[DATA PROVIDED Boundary: Start]

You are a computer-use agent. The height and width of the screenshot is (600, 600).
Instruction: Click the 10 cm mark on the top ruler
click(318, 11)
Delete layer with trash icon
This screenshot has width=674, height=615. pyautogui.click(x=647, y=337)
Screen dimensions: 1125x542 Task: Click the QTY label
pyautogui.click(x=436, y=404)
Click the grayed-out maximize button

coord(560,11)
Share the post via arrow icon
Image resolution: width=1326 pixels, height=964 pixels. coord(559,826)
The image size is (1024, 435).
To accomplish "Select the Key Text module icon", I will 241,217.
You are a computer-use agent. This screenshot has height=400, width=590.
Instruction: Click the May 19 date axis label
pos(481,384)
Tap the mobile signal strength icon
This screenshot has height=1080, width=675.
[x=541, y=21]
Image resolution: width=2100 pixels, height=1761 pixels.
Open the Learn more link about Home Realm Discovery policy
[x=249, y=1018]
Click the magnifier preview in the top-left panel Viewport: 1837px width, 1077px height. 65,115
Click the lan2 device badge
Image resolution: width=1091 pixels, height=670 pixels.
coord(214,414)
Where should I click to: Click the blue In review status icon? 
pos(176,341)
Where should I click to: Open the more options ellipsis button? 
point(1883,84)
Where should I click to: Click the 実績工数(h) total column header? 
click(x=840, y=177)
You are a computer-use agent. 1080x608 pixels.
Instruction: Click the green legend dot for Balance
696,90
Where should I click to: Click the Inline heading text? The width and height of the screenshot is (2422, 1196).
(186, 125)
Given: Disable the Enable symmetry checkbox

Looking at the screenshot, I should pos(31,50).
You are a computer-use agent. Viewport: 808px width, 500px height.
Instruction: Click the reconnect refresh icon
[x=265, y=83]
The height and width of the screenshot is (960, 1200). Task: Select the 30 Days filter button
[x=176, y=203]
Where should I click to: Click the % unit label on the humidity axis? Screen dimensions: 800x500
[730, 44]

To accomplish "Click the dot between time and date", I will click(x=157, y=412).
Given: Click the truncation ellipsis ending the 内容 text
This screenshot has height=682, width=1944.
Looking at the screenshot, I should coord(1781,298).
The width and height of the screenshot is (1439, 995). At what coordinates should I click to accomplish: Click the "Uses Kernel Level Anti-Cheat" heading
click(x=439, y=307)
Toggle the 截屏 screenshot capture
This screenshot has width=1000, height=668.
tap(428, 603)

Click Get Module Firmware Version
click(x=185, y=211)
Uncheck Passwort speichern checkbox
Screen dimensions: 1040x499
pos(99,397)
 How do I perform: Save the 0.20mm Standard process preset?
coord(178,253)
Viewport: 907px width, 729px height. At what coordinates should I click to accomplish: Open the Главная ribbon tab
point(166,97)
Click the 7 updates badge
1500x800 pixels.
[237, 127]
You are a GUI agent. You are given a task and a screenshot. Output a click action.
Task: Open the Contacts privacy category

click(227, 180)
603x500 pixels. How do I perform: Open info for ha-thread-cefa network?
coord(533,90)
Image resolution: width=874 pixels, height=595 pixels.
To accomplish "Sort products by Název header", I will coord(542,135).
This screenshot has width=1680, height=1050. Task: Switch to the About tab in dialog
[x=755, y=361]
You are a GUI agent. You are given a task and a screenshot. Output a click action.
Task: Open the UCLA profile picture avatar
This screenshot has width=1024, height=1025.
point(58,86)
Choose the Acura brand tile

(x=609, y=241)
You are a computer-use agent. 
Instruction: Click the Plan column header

[DATA PROVIDED Boundary: End]

Scan the records for lines that hold "will", and reproduce each one you find.

To accomplish "Select the Key Text module icon", I will 241,217.
To accomplish "Click the dot between time and date", I will click(x=157, y=412).
To accomplish "Sort products by Název header", I will coord(542,135).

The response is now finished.